Sister Norma Pimentel, executive director for Catholic Charities, doesn’t just answer calls for help. She also makes a call from time to time.

“I said ‘Father Tom, I need to borrow your parish hall for a couple of days,’” Pimentel said.

Those days turned into weeks as the surge of undocumented immigrants continues along the border.

“That day we received 200 folks,” she said.

And the influx of immigrant children hasn’t stopped.

“Some of them have been traveling 10, 15, 20 (days), some up to a month,” Brenda Riojas with the diocese of Brownsville said “And taking great risks to come here.”

The border is just a pit stop on their journey.

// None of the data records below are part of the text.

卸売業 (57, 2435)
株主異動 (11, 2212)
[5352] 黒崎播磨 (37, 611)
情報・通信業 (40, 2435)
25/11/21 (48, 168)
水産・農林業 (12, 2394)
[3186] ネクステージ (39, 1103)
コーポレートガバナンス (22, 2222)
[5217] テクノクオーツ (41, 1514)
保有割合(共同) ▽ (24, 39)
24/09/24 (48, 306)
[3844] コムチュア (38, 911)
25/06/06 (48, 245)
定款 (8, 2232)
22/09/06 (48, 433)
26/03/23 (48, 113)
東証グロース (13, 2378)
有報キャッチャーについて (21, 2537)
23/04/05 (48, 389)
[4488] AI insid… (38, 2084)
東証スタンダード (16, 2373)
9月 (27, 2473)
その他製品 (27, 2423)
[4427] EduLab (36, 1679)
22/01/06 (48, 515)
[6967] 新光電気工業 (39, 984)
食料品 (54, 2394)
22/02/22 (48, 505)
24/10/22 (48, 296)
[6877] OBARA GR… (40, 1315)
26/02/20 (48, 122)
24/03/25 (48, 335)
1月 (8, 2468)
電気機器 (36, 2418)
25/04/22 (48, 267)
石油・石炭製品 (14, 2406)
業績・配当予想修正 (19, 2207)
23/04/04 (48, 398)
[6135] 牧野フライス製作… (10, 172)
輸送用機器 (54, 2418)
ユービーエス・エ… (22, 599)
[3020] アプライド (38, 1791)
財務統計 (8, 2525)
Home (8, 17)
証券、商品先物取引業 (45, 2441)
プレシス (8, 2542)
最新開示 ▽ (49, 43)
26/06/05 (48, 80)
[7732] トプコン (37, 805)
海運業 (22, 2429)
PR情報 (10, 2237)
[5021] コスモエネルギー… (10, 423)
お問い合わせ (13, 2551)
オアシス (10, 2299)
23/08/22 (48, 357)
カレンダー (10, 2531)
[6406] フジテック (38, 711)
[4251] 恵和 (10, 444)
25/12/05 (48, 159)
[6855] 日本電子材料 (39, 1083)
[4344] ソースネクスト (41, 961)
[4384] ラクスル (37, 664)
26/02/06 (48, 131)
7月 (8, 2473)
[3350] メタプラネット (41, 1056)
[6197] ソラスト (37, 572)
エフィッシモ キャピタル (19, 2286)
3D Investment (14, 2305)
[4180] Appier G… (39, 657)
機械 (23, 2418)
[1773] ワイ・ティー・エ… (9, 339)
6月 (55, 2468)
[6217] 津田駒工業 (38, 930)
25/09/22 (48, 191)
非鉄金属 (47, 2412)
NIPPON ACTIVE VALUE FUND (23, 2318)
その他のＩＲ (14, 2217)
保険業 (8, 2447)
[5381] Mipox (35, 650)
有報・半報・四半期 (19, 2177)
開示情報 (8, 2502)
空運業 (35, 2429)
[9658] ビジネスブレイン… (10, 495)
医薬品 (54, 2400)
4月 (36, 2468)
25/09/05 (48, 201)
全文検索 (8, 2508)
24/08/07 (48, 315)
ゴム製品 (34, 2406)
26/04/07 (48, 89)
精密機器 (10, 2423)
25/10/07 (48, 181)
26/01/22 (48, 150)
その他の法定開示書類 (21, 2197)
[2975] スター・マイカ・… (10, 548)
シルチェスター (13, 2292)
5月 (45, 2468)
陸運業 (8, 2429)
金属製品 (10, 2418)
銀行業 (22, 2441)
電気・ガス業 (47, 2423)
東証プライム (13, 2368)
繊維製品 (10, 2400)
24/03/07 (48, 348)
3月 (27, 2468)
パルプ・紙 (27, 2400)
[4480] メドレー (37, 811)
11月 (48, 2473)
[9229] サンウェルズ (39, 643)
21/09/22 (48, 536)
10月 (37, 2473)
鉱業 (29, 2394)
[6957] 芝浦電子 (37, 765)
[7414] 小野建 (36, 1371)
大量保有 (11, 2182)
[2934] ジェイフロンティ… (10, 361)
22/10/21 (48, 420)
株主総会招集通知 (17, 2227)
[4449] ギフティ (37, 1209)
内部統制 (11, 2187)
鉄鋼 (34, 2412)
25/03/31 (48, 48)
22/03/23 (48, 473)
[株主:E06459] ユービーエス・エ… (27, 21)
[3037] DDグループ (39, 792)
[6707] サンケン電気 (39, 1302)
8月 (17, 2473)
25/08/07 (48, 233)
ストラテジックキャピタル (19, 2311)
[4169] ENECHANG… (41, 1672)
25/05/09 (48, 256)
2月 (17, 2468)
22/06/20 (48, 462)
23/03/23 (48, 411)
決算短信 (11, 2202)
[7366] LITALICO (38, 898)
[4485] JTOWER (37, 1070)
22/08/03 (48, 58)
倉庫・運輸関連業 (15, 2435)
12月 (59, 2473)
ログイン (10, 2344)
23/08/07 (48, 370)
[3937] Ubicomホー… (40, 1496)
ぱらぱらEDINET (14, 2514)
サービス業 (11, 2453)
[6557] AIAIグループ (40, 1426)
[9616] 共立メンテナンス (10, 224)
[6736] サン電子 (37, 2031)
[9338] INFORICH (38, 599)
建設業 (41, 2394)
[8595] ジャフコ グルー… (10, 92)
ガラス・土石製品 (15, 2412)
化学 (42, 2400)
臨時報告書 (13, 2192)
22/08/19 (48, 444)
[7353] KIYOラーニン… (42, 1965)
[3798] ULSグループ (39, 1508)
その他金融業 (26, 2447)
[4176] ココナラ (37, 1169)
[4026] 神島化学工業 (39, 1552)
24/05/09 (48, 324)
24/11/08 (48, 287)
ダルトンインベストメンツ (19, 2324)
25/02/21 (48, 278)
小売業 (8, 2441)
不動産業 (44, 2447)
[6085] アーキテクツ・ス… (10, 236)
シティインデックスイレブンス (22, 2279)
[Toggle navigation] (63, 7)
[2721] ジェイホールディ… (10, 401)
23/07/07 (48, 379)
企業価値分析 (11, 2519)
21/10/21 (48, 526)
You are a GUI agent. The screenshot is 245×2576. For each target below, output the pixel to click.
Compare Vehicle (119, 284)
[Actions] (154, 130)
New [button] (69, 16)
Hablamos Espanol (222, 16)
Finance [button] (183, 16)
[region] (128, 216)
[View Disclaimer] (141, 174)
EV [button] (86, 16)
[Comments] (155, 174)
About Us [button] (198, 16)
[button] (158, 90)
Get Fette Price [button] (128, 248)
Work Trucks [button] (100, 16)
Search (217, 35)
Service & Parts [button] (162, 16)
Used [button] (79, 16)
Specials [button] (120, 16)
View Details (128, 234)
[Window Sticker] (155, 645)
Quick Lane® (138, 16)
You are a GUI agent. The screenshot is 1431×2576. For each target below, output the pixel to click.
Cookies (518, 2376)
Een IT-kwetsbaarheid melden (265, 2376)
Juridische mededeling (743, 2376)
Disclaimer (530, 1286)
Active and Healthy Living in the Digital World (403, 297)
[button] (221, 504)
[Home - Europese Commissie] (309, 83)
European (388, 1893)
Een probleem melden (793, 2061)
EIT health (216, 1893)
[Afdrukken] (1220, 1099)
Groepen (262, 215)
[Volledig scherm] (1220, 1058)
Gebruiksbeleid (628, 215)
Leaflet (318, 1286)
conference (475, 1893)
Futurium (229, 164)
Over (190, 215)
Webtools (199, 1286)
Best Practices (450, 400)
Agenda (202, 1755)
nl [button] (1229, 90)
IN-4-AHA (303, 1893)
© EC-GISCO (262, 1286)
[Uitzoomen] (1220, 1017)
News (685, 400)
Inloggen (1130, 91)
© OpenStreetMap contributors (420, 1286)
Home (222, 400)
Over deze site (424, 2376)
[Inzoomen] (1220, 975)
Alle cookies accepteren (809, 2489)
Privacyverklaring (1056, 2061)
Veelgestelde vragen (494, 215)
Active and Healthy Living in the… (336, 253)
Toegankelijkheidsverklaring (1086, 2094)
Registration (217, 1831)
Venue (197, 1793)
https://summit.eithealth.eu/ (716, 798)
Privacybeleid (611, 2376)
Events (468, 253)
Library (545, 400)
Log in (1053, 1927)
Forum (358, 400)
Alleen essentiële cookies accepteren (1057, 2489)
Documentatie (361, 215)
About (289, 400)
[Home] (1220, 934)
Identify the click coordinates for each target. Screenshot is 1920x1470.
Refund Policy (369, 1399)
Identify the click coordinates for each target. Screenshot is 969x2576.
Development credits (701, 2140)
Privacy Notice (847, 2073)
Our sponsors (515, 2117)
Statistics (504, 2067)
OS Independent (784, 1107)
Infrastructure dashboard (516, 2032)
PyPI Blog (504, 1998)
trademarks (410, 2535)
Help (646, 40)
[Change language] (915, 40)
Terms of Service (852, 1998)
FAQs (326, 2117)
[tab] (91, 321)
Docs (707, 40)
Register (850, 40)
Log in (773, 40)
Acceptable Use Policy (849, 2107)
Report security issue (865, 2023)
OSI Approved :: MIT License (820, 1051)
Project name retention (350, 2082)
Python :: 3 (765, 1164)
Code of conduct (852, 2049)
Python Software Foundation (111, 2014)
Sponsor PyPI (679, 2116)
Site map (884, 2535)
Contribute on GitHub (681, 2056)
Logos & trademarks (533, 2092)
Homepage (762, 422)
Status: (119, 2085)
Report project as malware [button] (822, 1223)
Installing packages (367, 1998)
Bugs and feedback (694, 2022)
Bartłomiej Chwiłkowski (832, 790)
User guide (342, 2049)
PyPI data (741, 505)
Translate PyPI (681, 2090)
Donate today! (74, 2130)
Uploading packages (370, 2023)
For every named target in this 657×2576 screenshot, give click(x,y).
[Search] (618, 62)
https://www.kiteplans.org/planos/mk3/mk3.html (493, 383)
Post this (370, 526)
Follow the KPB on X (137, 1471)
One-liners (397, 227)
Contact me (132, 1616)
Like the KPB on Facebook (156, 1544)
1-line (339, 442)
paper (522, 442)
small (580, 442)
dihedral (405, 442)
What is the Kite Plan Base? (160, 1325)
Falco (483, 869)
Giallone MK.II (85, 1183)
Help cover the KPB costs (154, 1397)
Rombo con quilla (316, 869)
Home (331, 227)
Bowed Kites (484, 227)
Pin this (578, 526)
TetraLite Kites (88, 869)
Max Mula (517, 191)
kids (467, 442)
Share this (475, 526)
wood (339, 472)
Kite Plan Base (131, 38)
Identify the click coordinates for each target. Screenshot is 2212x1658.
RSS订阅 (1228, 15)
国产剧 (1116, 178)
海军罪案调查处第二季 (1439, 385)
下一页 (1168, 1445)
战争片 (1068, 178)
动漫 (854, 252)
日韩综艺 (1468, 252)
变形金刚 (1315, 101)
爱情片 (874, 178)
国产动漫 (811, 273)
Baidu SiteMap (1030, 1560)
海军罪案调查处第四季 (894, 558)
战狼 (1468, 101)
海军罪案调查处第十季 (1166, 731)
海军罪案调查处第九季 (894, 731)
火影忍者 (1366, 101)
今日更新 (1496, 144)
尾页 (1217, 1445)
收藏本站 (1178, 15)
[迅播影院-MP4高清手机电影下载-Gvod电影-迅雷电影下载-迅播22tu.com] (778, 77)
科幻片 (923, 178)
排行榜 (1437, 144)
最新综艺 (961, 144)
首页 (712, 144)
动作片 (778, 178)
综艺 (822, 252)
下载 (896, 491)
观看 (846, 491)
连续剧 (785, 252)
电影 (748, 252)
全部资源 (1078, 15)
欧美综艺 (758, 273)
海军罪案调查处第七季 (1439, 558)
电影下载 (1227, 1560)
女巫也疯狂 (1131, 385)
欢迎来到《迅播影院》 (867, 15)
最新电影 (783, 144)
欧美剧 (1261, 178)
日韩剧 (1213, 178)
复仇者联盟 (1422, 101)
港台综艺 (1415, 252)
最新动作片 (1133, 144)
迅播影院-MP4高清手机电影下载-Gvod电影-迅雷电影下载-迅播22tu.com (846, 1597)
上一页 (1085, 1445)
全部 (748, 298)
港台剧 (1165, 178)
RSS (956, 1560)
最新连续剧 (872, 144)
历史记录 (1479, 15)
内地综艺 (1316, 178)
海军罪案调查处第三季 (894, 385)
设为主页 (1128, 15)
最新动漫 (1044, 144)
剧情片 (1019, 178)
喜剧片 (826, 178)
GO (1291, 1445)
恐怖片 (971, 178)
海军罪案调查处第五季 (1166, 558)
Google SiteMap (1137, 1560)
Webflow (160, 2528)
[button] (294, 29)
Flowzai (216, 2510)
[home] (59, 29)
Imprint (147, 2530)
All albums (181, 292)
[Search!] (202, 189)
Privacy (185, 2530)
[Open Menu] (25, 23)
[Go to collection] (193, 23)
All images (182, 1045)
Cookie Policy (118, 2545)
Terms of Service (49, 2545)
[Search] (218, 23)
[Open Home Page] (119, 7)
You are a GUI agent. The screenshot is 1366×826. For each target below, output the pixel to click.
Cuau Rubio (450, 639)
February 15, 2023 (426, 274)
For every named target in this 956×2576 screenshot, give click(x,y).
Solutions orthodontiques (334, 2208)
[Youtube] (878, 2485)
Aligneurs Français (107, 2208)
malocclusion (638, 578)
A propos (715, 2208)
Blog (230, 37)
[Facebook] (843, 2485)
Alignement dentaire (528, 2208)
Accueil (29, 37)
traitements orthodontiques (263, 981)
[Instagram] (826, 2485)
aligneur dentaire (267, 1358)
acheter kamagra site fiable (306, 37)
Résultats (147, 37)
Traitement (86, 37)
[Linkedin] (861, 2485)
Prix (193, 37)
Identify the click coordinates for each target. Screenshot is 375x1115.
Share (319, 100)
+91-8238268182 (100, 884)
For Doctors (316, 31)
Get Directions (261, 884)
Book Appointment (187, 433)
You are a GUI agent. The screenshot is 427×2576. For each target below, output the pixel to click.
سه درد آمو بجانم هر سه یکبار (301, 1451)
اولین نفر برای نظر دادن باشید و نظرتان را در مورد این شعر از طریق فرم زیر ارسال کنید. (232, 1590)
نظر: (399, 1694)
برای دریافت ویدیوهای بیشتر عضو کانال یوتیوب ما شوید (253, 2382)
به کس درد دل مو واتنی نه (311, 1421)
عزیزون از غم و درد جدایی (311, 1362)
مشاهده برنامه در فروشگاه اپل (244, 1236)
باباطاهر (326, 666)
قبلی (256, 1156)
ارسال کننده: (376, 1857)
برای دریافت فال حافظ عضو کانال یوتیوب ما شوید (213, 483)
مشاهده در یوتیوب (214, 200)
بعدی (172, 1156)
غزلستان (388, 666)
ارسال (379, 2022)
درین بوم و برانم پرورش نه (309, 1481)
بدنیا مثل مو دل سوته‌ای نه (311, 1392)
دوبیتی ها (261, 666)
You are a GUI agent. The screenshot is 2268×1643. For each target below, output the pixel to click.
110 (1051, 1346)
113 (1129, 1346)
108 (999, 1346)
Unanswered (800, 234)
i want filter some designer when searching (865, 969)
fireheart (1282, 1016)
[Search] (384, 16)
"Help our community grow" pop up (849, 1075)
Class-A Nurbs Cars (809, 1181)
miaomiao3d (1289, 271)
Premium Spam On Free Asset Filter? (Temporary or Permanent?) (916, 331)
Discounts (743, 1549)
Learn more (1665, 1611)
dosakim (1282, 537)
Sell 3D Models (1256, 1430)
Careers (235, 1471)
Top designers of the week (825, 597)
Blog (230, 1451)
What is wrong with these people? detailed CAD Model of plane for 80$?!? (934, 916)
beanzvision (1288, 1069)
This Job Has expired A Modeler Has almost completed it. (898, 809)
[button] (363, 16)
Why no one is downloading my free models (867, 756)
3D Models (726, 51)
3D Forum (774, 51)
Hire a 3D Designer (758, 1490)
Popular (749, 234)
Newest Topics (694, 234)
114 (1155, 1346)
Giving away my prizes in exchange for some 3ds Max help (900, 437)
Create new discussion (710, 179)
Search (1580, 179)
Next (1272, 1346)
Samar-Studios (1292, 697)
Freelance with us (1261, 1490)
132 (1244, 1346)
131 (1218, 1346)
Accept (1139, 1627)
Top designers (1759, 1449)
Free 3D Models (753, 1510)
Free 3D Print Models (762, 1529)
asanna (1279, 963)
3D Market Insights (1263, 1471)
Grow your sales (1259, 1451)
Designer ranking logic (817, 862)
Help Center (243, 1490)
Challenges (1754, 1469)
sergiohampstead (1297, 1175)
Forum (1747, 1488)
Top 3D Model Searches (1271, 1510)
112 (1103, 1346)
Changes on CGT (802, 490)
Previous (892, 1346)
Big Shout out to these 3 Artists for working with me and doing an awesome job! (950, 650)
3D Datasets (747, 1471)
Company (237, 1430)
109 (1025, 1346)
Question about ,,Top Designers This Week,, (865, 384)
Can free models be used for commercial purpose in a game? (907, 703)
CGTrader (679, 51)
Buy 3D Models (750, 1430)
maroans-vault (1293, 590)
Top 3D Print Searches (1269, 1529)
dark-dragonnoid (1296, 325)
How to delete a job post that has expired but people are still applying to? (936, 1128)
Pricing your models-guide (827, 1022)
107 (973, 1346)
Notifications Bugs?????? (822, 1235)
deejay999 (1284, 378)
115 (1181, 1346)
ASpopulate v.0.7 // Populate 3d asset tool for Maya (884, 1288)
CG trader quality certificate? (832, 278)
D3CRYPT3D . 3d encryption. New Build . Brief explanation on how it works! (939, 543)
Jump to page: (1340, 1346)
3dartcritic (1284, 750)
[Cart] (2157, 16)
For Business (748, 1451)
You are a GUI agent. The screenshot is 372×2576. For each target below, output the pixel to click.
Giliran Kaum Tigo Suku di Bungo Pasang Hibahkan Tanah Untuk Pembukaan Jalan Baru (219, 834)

“They just want their human basic needs met. They want something to wear, something to eat and drink, and to get clean,” volunteer Nancy Wagner said.

“You can almost hear the sigh when they walk in,” Pimentel said. “They’re finally in a safe place where they can get a meal and rest for a few minutes before they continue.”

They’ll continue on by bus to stay with relatives across the country, but while they’re future is uncertain, these volunteers will be here to help.

“Never imagined the magnitude of this, humans in crisis, but we’re here to continue as long as we can,” Pimentel said.

Pimentel recently met with lawmakers in Washington. She hopes whatever lawmakers decide to do about the crisis, that they come up with a solution that involves compassion.